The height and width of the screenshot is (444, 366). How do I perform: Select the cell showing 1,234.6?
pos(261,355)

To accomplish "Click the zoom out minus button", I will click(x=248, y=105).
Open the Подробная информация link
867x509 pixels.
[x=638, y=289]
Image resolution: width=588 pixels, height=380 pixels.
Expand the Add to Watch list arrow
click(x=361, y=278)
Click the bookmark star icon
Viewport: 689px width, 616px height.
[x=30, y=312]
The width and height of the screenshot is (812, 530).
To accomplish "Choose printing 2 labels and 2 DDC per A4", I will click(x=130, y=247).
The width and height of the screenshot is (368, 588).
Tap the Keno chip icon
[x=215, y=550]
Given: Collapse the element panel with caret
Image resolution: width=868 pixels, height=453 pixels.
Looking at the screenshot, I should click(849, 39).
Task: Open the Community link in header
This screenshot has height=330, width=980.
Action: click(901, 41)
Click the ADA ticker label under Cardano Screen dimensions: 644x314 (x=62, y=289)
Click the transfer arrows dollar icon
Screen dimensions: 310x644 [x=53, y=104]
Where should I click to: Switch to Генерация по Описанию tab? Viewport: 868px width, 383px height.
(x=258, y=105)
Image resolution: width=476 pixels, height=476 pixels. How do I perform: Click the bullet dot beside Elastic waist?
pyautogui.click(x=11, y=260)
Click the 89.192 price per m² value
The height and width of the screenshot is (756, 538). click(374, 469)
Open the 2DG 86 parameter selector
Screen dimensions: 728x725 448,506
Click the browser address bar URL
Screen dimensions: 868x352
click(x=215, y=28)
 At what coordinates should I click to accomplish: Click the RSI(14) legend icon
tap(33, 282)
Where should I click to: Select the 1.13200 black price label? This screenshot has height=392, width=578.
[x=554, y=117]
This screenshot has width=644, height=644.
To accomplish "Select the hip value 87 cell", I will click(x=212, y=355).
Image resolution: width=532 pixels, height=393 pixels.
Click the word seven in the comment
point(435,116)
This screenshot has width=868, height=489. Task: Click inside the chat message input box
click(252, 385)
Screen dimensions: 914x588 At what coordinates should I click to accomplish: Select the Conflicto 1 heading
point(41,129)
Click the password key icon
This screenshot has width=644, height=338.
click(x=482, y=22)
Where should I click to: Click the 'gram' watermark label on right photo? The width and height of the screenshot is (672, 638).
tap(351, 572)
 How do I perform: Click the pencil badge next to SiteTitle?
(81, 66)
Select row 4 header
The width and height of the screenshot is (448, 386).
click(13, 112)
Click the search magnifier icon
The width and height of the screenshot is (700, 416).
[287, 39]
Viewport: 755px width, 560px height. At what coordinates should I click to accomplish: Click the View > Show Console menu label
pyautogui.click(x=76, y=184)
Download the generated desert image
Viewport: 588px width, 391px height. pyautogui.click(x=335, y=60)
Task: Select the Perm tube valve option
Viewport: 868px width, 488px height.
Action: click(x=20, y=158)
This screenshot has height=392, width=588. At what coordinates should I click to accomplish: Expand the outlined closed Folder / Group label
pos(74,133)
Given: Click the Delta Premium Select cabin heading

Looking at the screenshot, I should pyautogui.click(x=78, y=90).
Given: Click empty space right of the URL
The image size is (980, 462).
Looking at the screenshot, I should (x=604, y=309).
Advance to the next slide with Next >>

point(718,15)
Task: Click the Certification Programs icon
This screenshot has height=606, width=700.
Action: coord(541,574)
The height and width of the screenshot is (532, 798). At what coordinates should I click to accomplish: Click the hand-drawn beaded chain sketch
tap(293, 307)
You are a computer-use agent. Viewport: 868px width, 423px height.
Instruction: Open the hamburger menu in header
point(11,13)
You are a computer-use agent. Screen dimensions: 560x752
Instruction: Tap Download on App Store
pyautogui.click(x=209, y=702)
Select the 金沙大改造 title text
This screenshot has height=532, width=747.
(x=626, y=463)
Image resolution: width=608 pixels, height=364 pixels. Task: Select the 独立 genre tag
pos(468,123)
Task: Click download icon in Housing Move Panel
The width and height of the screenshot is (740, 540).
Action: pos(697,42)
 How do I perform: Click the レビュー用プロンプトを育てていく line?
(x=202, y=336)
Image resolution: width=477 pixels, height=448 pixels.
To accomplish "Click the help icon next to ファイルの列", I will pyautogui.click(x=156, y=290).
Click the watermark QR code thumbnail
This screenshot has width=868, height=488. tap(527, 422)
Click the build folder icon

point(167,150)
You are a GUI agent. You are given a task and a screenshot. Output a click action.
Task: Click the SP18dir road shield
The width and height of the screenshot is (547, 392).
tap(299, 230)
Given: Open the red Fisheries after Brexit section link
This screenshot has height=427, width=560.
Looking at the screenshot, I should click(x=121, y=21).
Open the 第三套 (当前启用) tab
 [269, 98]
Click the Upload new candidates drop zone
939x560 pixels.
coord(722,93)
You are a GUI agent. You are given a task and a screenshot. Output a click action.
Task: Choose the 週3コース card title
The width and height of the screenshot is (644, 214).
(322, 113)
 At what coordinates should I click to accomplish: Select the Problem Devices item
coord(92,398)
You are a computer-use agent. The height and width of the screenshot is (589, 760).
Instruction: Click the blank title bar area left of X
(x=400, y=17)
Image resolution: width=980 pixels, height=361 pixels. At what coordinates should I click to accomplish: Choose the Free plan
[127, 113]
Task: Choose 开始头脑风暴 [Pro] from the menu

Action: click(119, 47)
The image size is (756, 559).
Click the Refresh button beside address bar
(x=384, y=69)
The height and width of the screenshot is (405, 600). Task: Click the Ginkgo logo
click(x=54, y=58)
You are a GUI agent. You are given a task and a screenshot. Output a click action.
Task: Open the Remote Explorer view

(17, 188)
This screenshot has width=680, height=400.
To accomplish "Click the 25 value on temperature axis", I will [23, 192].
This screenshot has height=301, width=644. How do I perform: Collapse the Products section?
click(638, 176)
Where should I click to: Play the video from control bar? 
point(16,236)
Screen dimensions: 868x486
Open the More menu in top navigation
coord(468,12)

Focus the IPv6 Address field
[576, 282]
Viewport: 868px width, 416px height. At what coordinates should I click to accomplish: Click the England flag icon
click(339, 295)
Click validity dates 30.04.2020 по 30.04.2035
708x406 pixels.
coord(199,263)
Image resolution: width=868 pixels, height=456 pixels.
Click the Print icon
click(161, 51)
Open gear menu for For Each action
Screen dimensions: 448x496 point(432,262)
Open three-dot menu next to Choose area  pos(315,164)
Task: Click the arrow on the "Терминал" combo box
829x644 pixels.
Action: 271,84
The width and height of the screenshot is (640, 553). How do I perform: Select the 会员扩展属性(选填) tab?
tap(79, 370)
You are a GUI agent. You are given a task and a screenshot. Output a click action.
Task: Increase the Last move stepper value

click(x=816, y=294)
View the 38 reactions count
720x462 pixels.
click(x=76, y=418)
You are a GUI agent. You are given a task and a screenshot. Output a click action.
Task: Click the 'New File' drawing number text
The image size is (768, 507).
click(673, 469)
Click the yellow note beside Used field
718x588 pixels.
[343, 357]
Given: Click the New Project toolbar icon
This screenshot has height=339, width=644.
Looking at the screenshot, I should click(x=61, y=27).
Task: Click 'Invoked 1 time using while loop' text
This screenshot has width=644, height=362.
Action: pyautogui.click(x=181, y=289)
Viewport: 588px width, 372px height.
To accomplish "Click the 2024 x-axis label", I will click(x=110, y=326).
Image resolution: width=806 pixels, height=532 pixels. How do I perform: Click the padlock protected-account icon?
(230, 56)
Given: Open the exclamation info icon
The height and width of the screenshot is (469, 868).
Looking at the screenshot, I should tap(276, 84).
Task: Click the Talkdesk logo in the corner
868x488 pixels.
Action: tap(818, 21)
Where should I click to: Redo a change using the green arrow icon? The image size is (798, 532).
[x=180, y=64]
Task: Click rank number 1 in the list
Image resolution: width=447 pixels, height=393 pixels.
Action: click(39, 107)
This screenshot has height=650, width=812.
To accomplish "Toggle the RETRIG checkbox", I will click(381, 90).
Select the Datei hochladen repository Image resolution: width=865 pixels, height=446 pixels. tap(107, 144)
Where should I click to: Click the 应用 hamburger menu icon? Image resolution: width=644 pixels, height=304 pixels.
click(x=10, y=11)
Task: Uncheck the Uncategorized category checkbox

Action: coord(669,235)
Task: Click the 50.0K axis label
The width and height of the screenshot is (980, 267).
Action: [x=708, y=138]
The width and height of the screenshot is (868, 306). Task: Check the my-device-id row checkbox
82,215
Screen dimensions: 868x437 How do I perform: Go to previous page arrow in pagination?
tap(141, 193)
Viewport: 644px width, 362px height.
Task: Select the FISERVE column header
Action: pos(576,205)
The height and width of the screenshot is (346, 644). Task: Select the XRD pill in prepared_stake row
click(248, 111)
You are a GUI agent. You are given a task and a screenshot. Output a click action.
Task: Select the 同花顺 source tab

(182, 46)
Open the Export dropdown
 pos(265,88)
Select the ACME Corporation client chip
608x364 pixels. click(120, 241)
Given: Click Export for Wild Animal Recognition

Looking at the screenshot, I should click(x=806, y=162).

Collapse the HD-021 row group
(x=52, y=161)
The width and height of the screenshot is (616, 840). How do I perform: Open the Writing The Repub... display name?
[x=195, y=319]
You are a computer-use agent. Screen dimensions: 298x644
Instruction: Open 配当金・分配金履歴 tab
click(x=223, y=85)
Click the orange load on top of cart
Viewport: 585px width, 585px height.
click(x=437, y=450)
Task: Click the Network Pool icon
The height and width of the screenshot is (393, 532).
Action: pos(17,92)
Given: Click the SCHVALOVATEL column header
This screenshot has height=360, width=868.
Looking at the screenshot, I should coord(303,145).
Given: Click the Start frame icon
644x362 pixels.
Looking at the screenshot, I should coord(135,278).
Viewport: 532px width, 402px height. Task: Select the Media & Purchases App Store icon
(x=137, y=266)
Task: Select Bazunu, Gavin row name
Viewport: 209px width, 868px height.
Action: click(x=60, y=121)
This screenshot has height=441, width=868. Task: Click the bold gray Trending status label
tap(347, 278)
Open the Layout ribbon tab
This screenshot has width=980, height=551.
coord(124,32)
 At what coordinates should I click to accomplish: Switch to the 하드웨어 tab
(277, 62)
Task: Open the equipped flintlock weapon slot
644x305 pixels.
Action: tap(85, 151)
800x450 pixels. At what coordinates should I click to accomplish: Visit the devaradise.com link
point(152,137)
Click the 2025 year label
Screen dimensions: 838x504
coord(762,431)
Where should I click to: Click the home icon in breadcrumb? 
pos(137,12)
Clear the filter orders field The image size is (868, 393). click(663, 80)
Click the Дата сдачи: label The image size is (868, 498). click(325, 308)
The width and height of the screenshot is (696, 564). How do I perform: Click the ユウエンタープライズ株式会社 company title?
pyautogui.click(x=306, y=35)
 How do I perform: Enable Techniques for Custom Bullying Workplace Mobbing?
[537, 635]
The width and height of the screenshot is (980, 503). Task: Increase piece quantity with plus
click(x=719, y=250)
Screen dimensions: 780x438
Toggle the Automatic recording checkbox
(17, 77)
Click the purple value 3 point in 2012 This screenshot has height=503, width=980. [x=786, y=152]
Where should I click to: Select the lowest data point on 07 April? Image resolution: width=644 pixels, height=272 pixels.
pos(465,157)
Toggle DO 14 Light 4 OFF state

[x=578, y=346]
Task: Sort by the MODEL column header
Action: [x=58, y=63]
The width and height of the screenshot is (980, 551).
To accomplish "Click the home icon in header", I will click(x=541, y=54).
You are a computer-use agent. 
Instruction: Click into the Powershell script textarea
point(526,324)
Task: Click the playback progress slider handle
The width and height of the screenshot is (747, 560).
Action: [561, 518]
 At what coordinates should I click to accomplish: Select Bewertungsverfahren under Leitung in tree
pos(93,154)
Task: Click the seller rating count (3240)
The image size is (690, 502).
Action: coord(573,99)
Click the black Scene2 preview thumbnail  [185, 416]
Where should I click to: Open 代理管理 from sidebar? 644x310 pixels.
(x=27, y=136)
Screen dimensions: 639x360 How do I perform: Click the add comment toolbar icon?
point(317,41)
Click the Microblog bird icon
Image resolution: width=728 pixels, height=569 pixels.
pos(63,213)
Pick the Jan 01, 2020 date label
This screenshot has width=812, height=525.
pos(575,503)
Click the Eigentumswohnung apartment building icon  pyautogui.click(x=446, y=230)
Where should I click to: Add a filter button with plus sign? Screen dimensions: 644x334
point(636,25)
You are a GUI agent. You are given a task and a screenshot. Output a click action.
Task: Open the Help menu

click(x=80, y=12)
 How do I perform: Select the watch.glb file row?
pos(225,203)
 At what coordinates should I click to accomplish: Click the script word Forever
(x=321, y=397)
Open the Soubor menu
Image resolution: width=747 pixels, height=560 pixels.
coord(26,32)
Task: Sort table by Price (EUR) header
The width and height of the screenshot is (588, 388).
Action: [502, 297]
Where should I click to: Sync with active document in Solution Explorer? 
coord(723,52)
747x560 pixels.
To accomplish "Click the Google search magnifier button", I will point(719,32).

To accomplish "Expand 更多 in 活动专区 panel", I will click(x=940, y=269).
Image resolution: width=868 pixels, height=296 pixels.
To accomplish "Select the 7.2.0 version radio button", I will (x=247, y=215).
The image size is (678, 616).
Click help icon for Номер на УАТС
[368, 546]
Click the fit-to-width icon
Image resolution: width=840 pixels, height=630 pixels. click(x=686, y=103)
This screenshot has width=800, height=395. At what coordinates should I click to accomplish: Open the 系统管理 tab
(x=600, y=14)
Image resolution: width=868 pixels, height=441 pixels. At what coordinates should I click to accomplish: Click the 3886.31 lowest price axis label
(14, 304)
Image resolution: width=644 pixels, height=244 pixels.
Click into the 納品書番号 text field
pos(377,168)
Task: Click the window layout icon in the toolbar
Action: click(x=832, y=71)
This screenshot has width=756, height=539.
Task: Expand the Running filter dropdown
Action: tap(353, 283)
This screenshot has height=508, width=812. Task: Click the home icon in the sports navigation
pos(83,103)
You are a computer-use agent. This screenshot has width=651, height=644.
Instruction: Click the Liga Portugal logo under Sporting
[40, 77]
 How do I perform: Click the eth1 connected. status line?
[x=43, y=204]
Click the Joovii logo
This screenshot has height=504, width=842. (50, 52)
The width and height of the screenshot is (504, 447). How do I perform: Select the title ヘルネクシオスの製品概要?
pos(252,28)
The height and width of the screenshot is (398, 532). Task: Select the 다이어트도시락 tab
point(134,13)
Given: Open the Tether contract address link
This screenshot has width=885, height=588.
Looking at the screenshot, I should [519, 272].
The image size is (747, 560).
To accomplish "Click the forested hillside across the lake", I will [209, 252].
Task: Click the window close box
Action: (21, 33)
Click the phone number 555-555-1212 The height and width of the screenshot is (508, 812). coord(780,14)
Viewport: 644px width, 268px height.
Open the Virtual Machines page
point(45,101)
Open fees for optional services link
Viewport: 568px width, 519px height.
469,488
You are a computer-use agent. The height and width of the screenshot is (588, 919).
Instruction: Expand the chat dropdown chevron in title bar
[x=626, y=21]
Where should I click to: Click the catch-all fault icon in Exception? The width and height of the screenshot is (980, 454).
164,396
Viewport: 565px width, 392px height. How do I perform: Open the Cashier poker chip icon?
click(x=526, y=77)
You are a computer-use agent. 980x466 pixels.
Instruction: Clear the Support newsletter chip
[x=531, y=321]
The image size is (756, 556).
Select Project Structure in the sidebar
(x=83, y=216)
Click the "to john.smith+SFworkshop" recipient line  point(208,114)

- **Problem requirements**:
Give the count of lines in the data that contain the word "magnifier", and write nothing besides it.

- **Reply to the exercise**:
2